For instance, 2 1564 means that there are 1564 groups with a size of 2: two rows are highly similar.


##### The following filters out the similar rows:

- Remove all mixed groups (rows that are similar but with inconsistent labels)

- Keep the row with the most tokens in each group

In [19]:
# 1) Identify mixed vs pure groups
grp_nlabels = nodes_df.groupby('group_id')['label'].nunique()
mixed_gids = grp_nlabels[grp_nlabels > 1].index
pure_gids  = grp_nlabels[grp_nlabels == 1].index

# 2) All rows that appeared in any pair (i.e., belong to some group)
a = pairs_df['idx_a'].to_numpy(np.int64)
b = pairs_df['idx_b'].to_numpy(np.int64)
involved = np.unique(np.concatenate([a, b]))
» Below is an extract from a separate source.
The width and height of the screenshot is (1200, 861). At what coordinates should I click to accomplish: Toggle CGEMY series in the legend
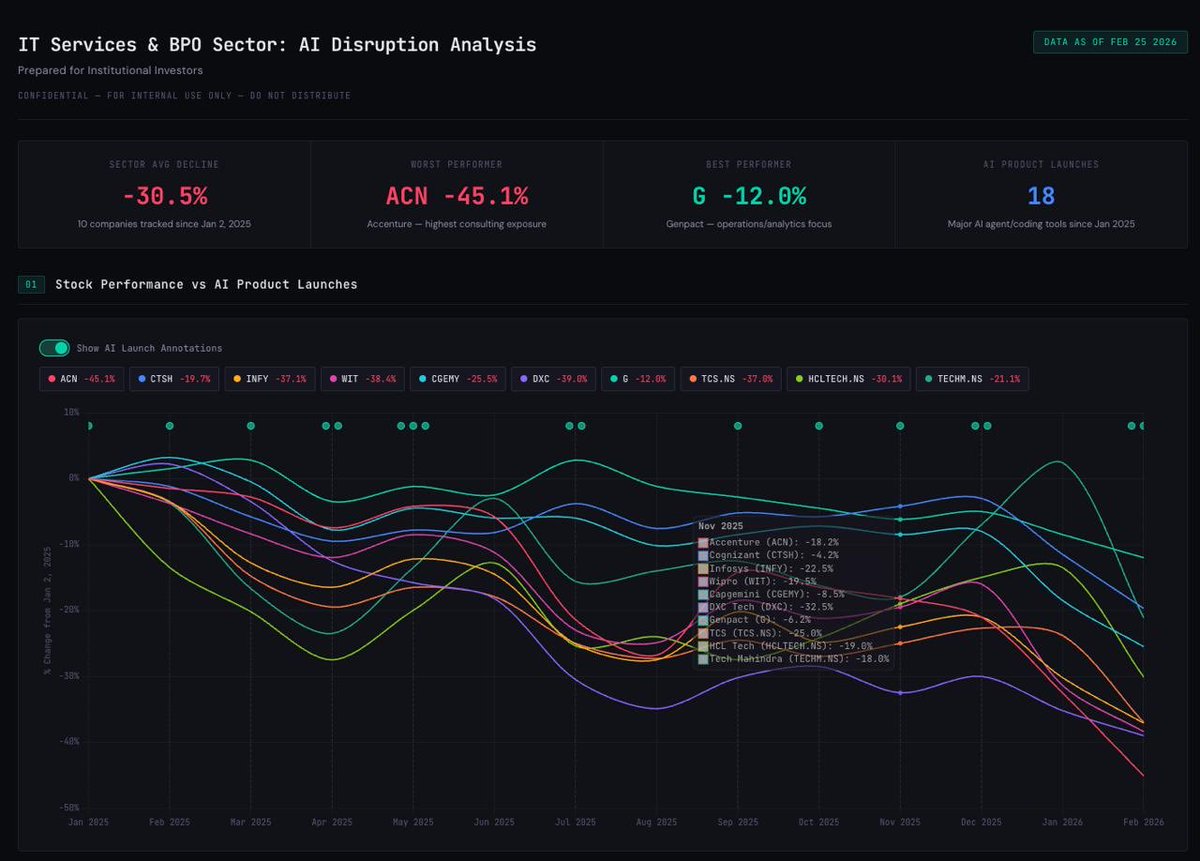(457, 379)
# 3) Precompute unique-token counts only for involved rows (saves RAM/CPU)
tokens_array = df['tokens'].to_numpy()
uniq_counts = np.fromiter(
    (len(set(tokens_array[i].split())) for i in involved),
    dtype=np.int32,
    count=len(involved)
)
uniq_df = pd.DataFrame({'row_idx': involved, 'uniq_len': uniq_counts})

# 4) DROP all rows that are in mixed groups
mixed_rows = nodes_df.loc[nodes_df['group_id'].isin(mixed_gids), 'row_idx']
mixed_rows_set = set(mixed_rows.to_numpy())
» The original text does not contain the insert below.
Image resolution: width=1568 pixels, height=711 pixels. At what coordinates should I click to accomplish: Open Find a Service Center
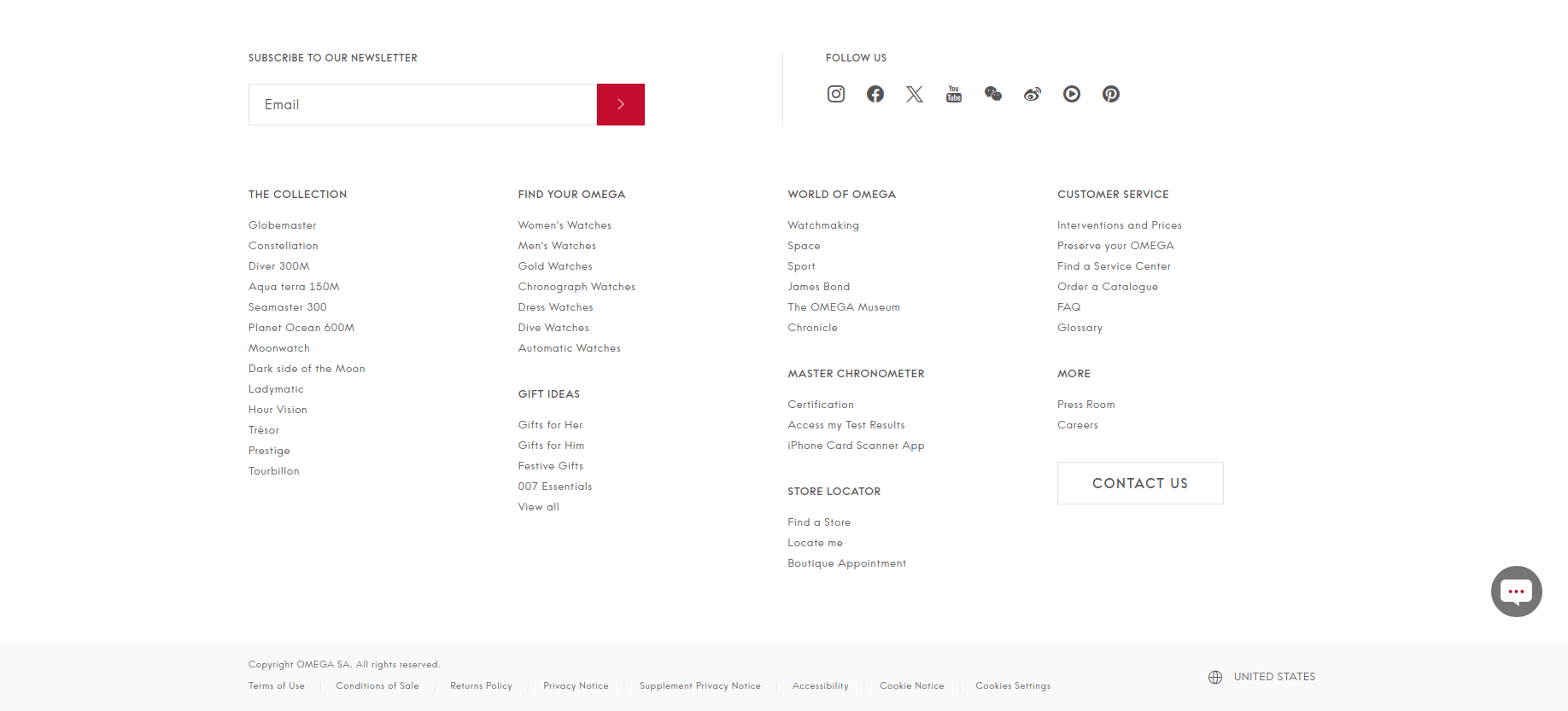point(1114,266)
# 5) For pure groups: keep the row with the most unique tokens (tie-breaker: smallest row_idx)
pure_nodes = nodes_df.loc[nodes_df['group_id'].isin(pure_gids), ['row_idx', 'group_id']]
pure_with_scores = pure_nodes.merge(uniq_df, on='row_idx', how='left')

# Sort so that within each group_id, the first row is the desired representative
pure_reps = (pure_with_scores
             .sort_values(['group_id', 'uniq_len', 'row_idx'],
                          ascending=[True, False, True])
             .drop_duplicates(subset='group_id', keep='first')
             ['row_idx']
             .to_numpy())

pure_reps_set = set(pure_reps)

# 6) Rows not involved in any group are kept as-is
all_idx = set(range(len(df)))
involved_set = set(involved)
not_involved_set = all_idx - involved_set

# 7) Final keep set:
#    - all non-involved rows
#    - one representative per pure group
#    - EXCLUDE all rows from mixed groups
rows_to_keep = (not_involved_set | pure_reps_set) - mixed_rows_set

# 8) Build the deduplicated dataframe
df_dedup = df.iloc[sorted(rows_to_keep)].reset_index(drop=True)

# 9) Reporting
print(f"Original rows                  : {len(df)}")
print(f"Rows in any group              : {len(involved_set)}")
print(f"Pure groups                    : {len(pure_gids)}")
print(f"Mixed groups (fully removed)   : {len(mixed_gids)}")
print(f"Kept reps from pure groups     : {len(pure_reps_set)}")
print(f"Not involved (kept as-is)      : {len(not_involved_set)}")
print(f"New dataset size               : {len(df_dedup)}")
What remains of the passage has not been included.